Background:Sickle cell disease (SCD) is a severe monogenic disorder with a majority of the affected individuals living in Africa. Vaso-occlusion is a significant cause of morbidity and mortality in SCD, and selectin mediated intercellular adhesion is recognized as an important target for therapy. As such Anti-P-selectin agents are in clinical use to reduce the frequency of vaso-occlusive crises (VOCs) in SCD patients. Sialyl lewis x is a crucial ligand common to all members of the selectin family and the final step in the biosynthesis of sialyl lewis X antigen (fucosylation), is catalysed by Fucosyltransferase VII (FUT7). This enzyme is most expressed in leukocytes and endothelial cells. We hypothesized that FUT7 enzyme activity is abnormal in SCD patients and differs by VOC severity. We sought to measure plasma levels of FUT7 in SCD patients and healthy controls, and investigate their association with clinical and laboratory features, such as the frequency of VOCs.
Methods:This wasa single centre cross-sectional analytical study at the University of Nigeria Teaching Hospital, Enugu. 38 steady state adult SCD patients and 40 HbAA age- and sex-matched healthy control subjects were enrolled. SCD patients were stratified by clinical severity into: Group A- 19 subjects with mild disease (0-1 crises and no disease complication such as stroke, chronic leg ulcers, nephropathy, or avascular necrosis in the previous year), and Group B- 19 patients with moderate to severe disease (2 or more crises in the previous year, with or without complications). We excluded patients with red cell transfusion within 4 months, on hydroxyurea, or other agents that may affect vaso-occlusive crisis frequency, and co-existing chronic disorders unrelated to SCD, such as asthma and diabetes mellitus. We performed a CBC and plasma FUT7 enzyme concentration measurements (ELISA kit, MyBiosource Inc, USA).

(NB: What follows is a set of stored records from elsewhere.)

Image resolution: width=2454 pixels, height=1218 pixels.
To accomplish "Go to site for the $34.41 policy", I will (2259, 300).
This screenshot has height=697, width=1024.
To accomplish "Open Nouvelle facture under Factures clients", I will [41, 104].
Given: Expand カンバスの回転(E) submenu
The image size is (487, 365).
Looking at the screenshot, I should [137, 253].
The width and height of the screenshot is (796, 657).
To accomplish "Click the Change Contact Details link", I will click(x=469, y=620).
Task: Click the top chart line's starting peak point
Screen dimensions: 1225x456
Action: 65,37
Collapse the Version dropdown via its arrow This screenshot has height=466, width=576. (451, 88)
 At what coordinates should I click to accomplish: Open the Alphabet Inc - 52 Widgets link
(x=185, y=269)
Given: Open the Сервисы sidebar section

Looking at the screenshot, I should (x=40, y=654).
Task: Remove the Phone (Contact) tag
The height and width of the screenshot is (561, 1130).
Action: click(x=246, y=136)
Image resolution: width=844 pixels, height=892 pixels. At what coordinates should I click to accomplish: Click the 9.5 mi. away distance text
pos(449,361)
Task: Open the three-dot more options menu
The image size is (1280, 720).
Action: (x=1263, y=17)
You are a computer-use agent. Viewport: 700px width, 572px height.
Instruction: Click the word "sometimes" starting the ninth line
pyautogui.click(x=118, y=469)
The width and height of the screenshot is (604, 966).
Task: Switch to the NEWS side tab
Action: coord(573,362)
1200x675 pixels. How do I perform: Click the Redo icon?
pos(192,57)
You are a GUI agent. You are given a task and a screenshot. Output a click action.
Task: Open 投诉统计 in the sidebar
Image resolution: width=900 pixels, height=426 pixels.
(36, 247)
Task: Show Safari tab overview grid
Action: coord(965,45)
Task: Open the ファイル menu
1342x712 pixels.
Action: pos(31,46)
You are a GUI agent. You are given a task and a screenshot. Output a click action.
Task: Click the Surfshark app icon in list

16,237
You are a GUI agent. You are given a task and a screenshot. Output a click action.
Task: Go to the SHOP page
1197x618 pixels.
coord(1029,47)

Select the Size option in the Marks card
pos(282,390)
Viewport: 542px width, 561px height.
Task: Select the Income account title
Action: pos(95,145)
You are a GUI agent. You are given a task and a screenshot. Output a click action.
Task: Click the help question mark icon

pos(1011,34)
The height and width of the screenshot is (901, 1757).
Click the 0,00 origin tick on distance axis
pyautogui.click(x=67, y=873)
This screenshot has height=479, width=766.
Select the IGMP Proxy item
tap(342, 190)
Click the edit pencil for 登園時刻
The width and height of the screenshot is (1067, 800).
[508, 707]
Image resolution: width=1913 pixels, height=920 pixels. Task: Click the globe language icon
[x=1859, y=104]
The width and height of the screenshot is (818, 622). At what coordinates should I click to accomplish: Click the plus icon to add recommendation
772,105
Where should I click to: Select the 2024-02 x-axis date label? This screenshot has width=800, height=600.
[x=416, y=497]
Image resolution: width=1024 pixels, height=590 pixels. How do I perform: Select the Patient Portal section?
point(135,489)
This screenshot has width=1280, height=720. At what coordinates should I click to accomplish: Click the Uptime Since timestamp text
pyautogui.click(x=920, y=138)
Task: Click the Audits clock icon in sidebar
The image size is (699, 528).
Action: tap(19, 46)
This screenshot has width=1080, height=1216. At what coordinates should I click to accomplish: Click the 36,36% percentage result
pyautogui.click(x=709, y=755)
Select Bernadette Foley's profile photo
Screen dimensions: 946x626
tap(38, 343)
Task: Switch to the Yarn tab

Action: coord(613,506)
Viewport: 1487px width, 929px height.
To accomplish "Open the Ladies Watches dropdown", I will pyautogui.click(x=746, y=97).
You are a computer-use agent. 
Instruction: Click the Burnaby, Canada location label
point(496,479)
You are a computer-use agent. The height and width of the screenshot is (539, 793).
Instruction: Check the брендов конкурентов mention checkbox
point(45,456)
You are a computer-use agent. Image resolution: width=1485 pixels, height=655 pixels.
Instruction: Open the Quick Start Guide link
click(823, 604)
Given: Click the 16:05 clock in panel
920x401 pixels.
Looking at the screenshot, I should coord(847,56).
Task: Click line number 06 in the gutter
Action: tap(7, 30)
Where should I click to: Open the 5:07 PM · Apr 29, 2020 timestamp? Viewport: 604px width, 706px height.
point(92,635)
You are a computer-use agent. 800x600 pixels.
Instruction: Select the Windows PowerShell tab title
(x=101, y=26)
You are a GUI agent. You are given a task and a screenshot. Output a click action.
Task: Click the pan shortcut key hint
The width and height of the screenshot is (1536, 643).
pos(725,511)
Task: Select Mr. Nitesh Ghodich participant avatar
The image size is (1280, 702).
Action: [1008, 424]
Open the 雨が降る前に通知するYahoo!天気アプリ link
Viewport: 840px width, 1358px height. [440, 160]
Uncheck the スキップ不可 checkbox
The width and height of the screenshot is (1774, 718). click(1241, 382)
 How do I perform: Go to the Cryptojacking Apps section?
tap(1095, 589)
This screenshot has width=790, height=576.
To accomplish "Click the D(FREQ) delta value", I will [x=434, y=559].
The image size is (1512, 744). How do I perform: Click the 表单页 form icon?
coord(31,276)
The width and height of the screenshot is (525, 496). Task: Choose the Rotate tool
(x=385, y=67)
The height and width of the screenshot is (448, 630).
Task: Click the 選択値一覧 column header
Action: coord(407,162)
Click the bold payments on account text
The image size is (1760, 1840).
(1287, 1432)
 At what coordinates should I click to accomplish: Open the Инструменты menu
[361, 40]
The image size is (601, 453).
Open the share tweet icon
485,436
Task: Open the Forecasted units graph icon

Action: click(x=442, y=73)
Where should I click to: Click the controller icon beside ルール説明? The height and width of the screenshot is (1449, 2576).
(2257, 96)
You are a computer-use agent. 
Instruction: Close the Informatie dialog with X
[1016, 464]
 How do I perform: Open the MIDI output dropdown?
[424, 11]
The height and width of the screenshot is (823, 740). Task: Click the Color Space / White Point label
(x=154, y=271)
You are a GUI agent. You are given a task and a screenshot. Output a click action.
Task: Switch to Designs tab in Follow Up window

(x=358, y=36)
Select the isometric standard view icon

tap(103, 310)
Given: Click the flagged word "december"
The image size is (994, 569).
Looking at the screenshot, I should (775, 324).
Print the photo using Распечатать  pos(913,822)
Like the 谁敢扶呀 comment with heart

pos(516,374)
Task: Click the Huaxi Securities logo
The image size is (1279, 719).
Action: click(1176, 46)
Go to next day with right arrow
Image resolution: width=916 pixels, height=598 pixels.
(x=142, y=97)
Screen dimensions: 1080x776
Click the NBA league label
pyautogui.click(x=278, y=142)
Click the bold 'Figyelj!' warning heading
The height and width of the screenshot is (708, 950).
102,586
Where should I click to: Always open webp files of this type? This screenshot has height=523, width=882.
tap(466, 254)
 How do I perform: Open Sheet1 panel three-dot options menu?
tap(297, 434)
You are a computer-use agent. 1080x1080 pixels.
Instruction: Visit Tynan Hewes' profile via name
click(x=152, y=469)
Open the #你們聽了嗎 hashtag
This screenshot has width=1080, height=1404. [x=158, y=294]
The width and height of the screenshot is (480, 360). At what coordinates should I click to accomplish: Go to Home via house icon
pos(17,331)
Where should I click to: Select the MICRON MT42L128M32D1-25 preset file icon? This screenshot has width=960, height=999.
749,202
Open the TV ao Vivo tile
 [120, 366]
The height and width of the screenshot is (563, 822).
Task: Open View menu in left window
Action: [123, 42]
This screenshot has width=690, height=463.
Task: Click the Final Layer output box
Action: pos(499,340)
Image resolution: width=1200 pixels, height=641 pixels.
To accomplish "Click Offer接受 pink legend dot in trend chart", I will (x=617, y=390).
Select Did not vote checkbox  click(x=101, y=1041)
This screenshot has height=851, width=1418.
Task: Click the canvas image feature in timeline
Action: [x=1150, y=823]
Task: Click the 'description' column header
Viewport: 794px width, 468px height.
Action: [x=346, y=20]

Statistical analysis was performed with SPSS version 22.0 for Windows. A 2-tailed P value of <0.05 was used.
Results:Our subjects were predominantly female (SCD 52.5%, HbAA 55%), with median age 28 years (range 19-46 and 19-45 for SCD and HbAA, respectively). Median frequency of VOCs in patients was 1 (range 0-5). Avascular necrosis (32.5%) was the most common complication, while stroke, acute chest syndrome, and eye disease were the least common. As expected, SCD patients had lower haemoglobin levels than HbAA (7.9±1.3g/dL vs. 12.6±1.4g/dL, P<0.001). Significantly higher WBC, ANC, and platelet counts were observed in SCD patients compared with HbAA controls (P<0.001). No significant correlations were found between FUT7 and haematocrit (r =0.06), WBC count (r = -0.08), neutrophil count (r = -0.12), and platelet count (r =0.1), with P values of 0.7, 0.6, 0.5, and 0.6, respectively.
We found no difference between the median and IQR values of plasma FUT7 of SCD (2.1; 1.8-2.5) and controls (2.2; 1.8-2.8), P = 0.7. FUT7 activity was higher in SCD subjects in Group A (2.2; 1.9-2.9) than in Group B (2.0; 1.2- 2.4), with a trend towards significance P = 0.1.
Discussion:In this study, FUT7 activity did not differ between SCD patients and controls. We also did not find correlations between FUT7 and blood cell counts, suggesting that plasma FUT7 activity is not increased at baseline in SCD and that the degrees of anemia or leukocytosis are not associated with changes in FUT7. Nonetheless, a mild decrease in FUT7 levels was found in more severe SCD patients and should be confirmed in a larger study. Our study did not evaluate patients in crises or who received hydroxyurea and/or other SCD-modifying therapies. Since FUT7 catalyses selectin expression, variation in its activity may be more relevant in subgroups of SCD patients on anti-selectin therapies. Future studies should be carried out in such patients to explore FUT7 activity as a marker of acute vaso-occlusion and as a modifier of response to therapy.
Disclosures
Panch:Sanofi: Consultancy, Other: Advisory Board; Sobi: Consultancy, Speakers Bureau.